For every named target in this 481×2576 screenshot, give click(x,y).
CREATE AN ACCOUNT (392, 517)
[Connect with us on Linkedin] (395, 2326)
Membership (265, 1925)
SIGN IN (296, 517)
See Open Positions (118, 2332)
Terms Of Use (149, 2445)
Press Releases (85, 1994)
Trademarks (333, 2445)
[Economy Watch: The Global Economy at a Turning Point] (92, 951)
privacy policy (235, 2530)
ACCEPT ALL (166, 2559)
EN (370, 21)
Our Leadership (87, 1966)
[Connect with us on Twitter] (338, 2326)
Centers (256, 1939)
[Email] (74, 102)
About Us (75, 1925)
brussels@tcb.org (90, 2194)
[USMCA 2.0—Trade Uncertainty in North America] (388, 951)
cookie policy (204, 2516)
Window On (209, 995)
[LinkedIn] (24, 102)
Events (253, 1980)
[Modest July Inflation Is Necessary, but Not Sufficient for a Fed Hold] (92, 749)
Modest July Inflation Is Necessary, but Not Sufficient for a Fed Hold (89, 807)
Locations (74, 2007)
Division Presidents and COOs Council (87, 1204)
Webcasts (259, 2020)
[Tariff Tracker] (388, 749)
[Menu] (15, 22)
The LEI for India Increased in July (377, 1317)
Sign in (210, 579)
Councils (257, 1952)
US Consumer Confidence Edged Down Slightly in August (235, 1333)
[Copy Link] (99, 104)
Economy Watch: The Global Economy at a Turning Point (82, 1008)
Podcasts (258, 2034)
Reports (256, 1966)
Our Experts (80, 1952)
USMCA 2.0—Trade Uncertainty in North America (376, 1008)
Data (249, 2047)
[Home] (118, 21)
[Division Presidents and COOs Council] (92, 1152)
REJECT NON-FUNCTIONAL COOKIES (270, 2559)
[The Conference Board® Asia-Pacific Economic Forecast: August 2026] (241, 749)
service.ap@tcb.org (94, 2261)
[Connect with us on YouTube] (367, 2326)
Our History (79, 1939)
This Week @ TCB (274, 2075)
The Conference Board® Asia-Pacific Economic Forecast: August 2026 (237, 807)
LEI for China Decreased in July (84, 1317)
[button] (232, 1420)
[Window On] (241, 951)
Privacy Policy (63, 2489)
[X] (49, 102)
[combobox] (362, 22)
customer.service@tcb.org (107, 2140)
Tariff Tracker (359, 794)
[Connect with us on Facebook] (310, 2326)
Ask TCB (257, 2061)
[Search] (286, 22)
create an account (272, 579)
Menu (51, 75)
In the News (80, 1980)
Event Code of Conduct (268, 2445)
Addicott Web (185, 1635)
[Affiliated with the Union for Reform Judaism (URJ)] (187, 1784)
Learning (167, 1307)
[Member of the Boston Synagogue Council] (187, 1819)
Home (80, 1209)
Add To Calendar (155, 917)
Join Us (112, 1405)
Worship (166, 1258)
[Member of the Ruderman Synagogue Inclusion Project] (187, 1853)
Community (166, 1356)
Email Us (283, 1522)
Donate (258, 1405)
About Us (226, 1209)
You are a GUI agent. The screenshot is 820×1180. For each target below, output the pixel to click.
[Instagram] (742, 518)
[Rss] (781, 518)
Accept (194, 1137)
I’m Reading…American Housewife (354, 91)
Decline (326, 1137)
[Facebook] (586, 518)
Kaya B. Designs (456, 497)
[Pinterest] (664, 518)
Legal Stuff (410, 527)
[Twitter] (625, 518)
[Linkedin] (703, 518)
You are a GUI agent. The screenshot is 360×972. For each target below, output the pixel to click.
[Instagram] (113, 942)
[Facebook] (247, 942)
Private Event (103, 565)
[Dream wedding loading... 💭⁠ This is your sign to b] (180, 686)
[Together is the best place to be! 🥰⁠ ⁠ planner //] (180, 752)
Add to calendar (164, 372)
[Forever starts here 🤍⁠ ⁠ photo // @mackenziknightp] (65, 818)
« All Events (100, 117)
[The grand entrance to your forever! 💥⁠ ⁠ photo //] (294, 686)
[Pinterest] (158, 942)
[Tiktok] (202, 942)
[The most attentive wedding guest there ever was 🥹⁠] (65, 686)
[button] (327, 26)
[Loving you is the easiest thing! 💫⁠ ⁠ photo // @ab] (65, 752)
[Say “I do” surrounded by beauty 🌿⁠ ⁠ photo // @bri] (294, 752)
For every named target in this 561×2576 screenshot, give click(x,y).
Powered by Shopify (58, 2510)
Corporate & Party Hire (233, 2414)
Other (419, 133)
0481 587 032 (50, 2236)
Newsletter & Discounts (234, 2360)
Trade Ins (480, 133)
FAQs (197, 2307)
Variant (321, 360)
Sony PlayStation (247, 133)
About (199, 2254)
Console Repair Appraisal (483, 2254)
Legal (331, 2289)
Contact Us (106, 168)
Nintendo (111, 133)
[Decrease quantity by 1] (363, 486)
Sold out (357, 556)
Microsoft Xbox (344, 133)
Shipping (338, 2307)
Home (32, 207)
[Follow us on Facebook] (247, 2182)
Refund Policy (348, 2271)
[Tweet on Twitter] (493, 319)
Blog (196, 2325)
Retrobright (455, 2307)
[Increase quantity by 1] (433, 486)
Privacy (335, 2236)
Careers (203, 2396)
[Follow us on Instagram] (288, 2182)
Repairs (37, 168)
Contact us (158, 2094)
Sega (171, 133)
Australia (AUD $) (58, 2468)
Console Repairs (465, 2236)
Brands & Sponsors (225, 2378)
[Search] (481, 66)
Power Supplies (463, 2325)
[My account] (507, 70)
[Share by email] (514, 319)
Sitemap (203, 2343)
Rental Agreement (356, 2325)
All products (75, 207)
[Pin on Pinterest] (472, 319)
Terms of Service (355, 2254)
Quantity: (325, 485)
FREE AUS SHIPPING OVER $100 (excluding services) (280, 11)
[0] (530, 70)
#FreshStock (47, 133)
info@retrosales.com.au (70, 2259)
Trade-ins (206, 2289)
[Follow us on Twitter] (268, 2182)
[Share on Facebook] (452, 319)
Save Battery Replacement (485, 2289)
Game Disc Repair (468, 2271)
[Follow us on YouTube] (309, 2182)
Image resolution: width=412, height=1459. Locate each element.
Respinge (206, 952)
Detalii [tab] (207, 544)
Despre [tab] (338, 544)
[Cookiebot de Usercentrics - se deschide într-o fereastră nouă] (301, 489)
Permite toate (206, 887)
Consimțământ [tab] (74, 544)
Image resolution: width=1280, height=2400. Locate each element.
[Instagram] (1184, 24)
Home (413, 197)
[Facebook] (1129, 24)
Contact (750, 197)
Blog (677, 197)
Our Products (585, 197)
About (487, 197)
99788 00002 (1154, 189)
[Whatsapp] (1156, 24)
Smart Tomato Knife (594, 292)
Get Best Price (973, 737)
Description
________________________
* **YOUR ASSIGNMENT**: Exactly as written, copy out all the entries above.

* **REPLY TO THE EXERCISE**:
For every named target in this 481×2576 screenshot, give click(x,y).
CREATE AN ACCOUNT (392, 517)
[Connect with us on Linkedin] (395, 2326)
Membership (265, 1925)
SIGN IN (296, 517)
See Open Positions (118, 2332)
Terms Of Use (149, 2445)
Press Releases (85, 1994)
Trademarks (333, 2445)
[Economy Watch: The Global Economy at a Turning Point] (92, 951)
privacy policy (235, 2530)
ACCEPT ALL (166, 2559)
EN (370, 21)
Our Leadership (87, 1966)
[Connect with us on Twitter] (338, 2326)
Centers (256, 1939)
[Email] (74, 102)
About Us (75, 1925)
brussels@tcb.org (90, 2194)
[USMCA 2.0—Trade Uncertainty in North America] (388, 951)
cookie policy (204, 2516)
Window On (209, 995)
[LinkedIn] (24, 102)
Events (253, 1980)
[Modest July Inflation Is Necessary, but Not Sufficient for a Fed Hold] (92, 749)
Modest July Inflation Is Necessary, but Not Sufficient for a Fed Hold (89, 807)
Locations (74, 2007)
Division Presidents and COOs Council (87, 1204)
Webcasts (259, 2020)
[Tariff Tracker] (388, 749)
[Menu] (15, 22)
The LEI for India Increased in July (377, 1317)
Sign in (210, 579)
Councils (257, 1952)
US Consumer Confidence Edged Down Slightly in August (235, 1333)
[Copy Link] (99, 104)
Economy Watch: The Global Economy at a Turning Point (82, 1008)
Podcasts (258, 2034)
Reports (256, 1966)
Our Experts (80, 1952)
USMCA 2.0—Trade Uncertainty in North America (376, 1008)
Data (249, 2047)
[Home] (118, 21)
[Division Presidents and COOs Council] (92, 1152)
REJECT NON-FUNCTIONAL COOKIES (270, 2559)
[The Conference Board® Asia-Pacific Economic Forecast: August 2026] (241, 749)
service.ap@tcb.org (94, 2261)
[Connect with us on YouTube] (367, 2326)
Our History (79, 1939)
This Week @ TCB (274, 2075)
The Conference Board® Asia-Pacific Economic Forecast: August 2026 (237, 807)
LEI for China Decreased in July (84, 1317)
[button] (232, 1420)
[Window On] (241, 951)
Privacy Policy (63, 2489)
[X] (49, 102)
[combobox] (362, 22)
customer.service@tcb.org (107, 2140)
Tariff Tracker (359, 794)
[Connect with us on Facebook] (310, 2326)
Ask TCB (257, 2061)
[Search] (286, 22)
create an account (272, 579)
Menu (51, 75)
In the News (80, 1980)
Event Code of Conduct (268, 2445)
Addicott Web (185, 1635)
[Affiliated with the Union for Reform Judaism (URJ)] (187, 1784)
Learning (167, 1307)
[Member of the Boston Synagogue Council] (187, 1819)
Home (80, 1209)
Add To Calendar (155, 917)
Join Us (112, 1405)
Worship (166, 1258)
[Member of the Ruderman Synagogue Inclusion Project] (187, 1853)
Community (166, 1356)
Email Us (283, 1522)
Donate (258, 1405)
About Us (226, 1209)
You are a GUI agent. The screenshot is 820×1180. For each target below, output the pixel to click.
[Instagram] (742, 518)
[Rss] (781, 518)
Accept (194, 1137)
I’m Reading…American Housewife (354, 91)
Decline (326, 1137)
[Facebook] (586, 518)
Kaya B. Designs (456, 497)
[Pinterest] (664, 518)
Legal Stuff (410, 527)
[Twitter] (625, 518)
[Linkedin] (703, 518)
You are a GUI agent. The screenshot is 360×972. For each target below, output the pixel to click.
[Instagram] (113, 942)
[Facebook] (247, 942)
Private Event (103, 565)
[Dream wedding loading... 💭⁠ This is your sign to b] (180, 686)
[Together is the best place to be! 🥰⁠ ⁠ planner //] (180, 752)
Add to calendar (164, 372)
[Forever starts here 🤍⁠ ⁠ photo // @mackenziknightp] (65, 818)
« All Events (100, 117)
[The grand entrance to your forever! 💥⁠ ⁠ photo //] (294, 686)
[Pinterest] (158, 942)
[Tiktok] (202, 942)
[The most attentive wedding guest there ever was 🥹⁠] (65, 686)
[button] (327, 26)
[Loving you is the easiest thing! 💫⁠ ⁠ photo // @ab] (65, 752)
[Say “I do” surrounded by beauty 🌿⁠ ⁠ photo // @bri] (294, 752)
For every named target in this 561×2576 screenshot, give click(x,y).
Powered by Shopify (58, 2510)
Corporate & Party Hire (233, 2414)
Other (419, 133)
0481 587 032 (50, 2236)
Newsletter & Discounts (234, 2360)
Trade Ins (480, 133)
FAQs (197, 2307)
Variant (321, 360)
Sony PlayStation (247, 133)
About (199, 2254)
Console Repair Appraisal (483, 2254)
Legal (331, 2289)
Contact Us (106, 168)
Nintendo (111, 133)
[Decrease quantity by 1] (363, 486)
Sold out (357, 556)
Microsoft Xbox (344, 133)
Shipping (338, 2307)
Home (32, 207)
[Follow us on Facebook] (247, 2182)
Refund Policy (348, 2271)
[Tweet on Twitter] (493, 319)
Blog (196, 2325)
Retrobright (455, 2307)
[Increase quantity by 1] (433, 486)
Privacy (335, 2236)
Careers (203, 2396)
[Follow us on Instagram] (288, 2182)
Repairs (37, 168)
Contact us (158, 2094)
Sega (171, 133)
Australia (AUD $) (58, 2468)
Console Repairs (465, 2236)
Brands & Sponsors (225, 2378)
[Search] (481, 66)
Power Supplies (463, 2325)
[My account] (507, 70)
[Share by email] (514, 319)
Sitemap (203, 2343)
Rental Agreement (356, 2325)
All products (75, 207)
[Pin on Pinterest] (472, 319)
Terms of Service (355, 2254)
Quantity: (325, 485)
FREE AUS SHIPPING OVER $100 (excluding services) (280, 11)
[0] (530, 70)
#FreshStock (47, 133)
info@retrosales.com.au (70, 2259)
Trade-ins (206, 2289)
[Follow us on Twitter] (268, 2182)
[Share on Facebook] (452, 319)
Save Battery Replacement (485, 2289)
Game Disc Repair (468, 2271)
[Follow us on YouTube] (309, 2182)
Image resolution: width=412, height=1459. Locate each element.
Respinge (206, 952)
Detalii [tab] (207, 544)
Despre [tab] (338, 544)
[Cookiebot de Usercentrics - se deschide într-o fereastră nouă] (301, 489)
Permite toate (206, 887)
Consimțământ [tab] (74, 544)
Image resolution: width=1280, height=2400. Locate each element.
[Instagram] (1184, 24)
Home (413, 197)
[Facebook] (1129, 24)
Contact (750, 197)
Blog (677, 197)
Our Products (585, 197)
About (487, 197)
99788 00002 (1154, 189)
[Whatsapp] (1156, 24)
Smart Tomato Knife (594, 292)
Get Best Price (973, 737)
Description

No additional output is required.